This is an automated email from the ASF dual-hosted git repository.
rnewson pushed a commit to branch epoch-validation
in repository https://gitbox.apache.org/repos/asf/couchdb.git
commit 7a79b36efd696132223826ebedbb5299f286d886
Author: Robert Newson <rnew...@apache.org>
AuthorDate: Mon Jul 15 23:25:16 2024 +0100
Validate epoch transitions
We've learned that `node()` can return `nonode@nohost` in a distributed
node while it is crashing (if net_kernel dies, say, but perhaps other
causes).
We've assumed this can never happen, and have seen cases where
`nonode@nohost`
has been recorded in the epoch list.
Tighten the code so we get the node name from the init arguments instead as
these
are immutable.
Also validate that the associated update sequence never goes down (it can
stay the
same, which happens if the file is copied from one machine to another).
---
src/couch/src/couch_bt_engine_header.erl | 23 +++++++++++++++++++----
1 file changed, 19 insertions(+), 4 deletions(-)
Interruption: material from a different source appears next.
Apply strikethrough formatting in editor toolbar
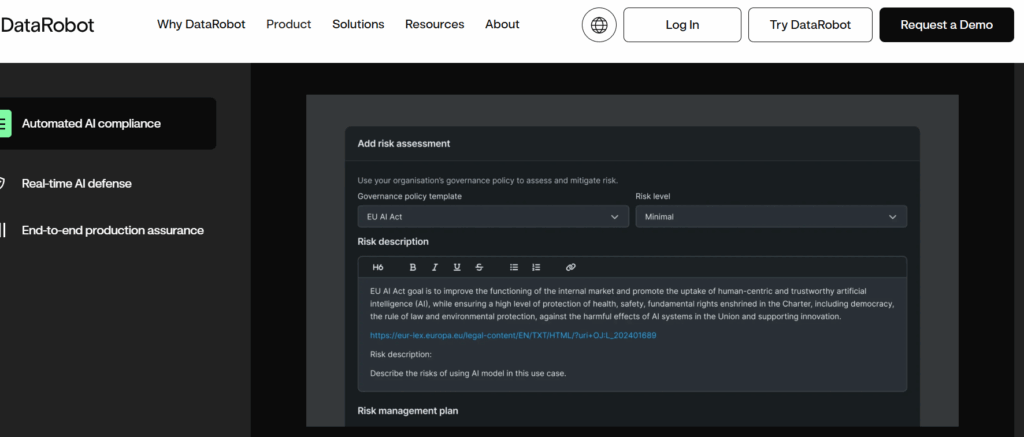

diff --git a/src/couch/src/couch_bt_engine_header.erl
b/src/couch/src/couch_bt_engine_header.erl
index e28f07723..ac59dc8b5 100644
--- a/src/couch/src/couch_bt_engine_header.erl
+++ b/src/couch/src/couch_bt_engine_header.erl
@@ -261,6 +261,7 @@ upgrade_uuid(#db_header{} = Header) ->
end.
upgrade_epochs(#db_header{} = Header) ->
+ Node = init_node_name(),
NewEpochs =
case Header#db_header.epochs of
undefined ->
@@ -269,14 +270,14 @@ upgrade_epochs(#db_header{} = Header) ->
% was always an implicit assumption that a file was
% owned since eternity by the node it was on. This
% just codifies that assumption.
- [{node(), 0}];
- [{Node, _} | _] = Epochs0 when Node == node() ->
+ [{Node, 0}];
+ [{Node, S} | _] = Epochs0 when Header#db_header.update_seq >= S ->
% Current node is the current owner of this db
Epochs0;
- Epochs1 ->
+ [{_OtherNode, S} | _] = Epochs1 when Header#db_header.update_seq
>= S ->
% This node is taking over ownership of this db
% and marking the update sequence where it happened.
- [{node(), Header#db_header.update_seq} | Epochs1]
+ [{Node, Header#db_header.update_seq} | Epochs1]
end,
% Its possible for a node to open a db and claim
% ownership but never make a write to the db. This
@@ -285,6 +286,20 @@ upgrade_epochs(#db_header{} = Header) ->
DedupedEpochs = remove_dup_epochs(NewEpochs),
Header#db_header{epochs = DedupedEpochs}.
+%% get the node name from the start up configuration as node()
+%% can return nonode@nohost if net_kernel crashes.
+init_node_name() ->
+ init_node_name(init:get_arguments()).
+
+init_node_name([]) ->
+ nonode@nohost;
+init_node_name([{name, [Name]} | _Rest]) ->
+ list_to_existing_atom(Name);
+init_node_name([{sname, [Name]} | _Rest]) ->
+ list_to_existing_atom(Name);
+init_node_name([_ | Rest]) ->
+ init_node_name(Rest).
+
% This is slightly relying on the udpate_seq's being sorted
% in epochs due to how we only ever push things onto the
% front. Although if we ever had a case where the update_seq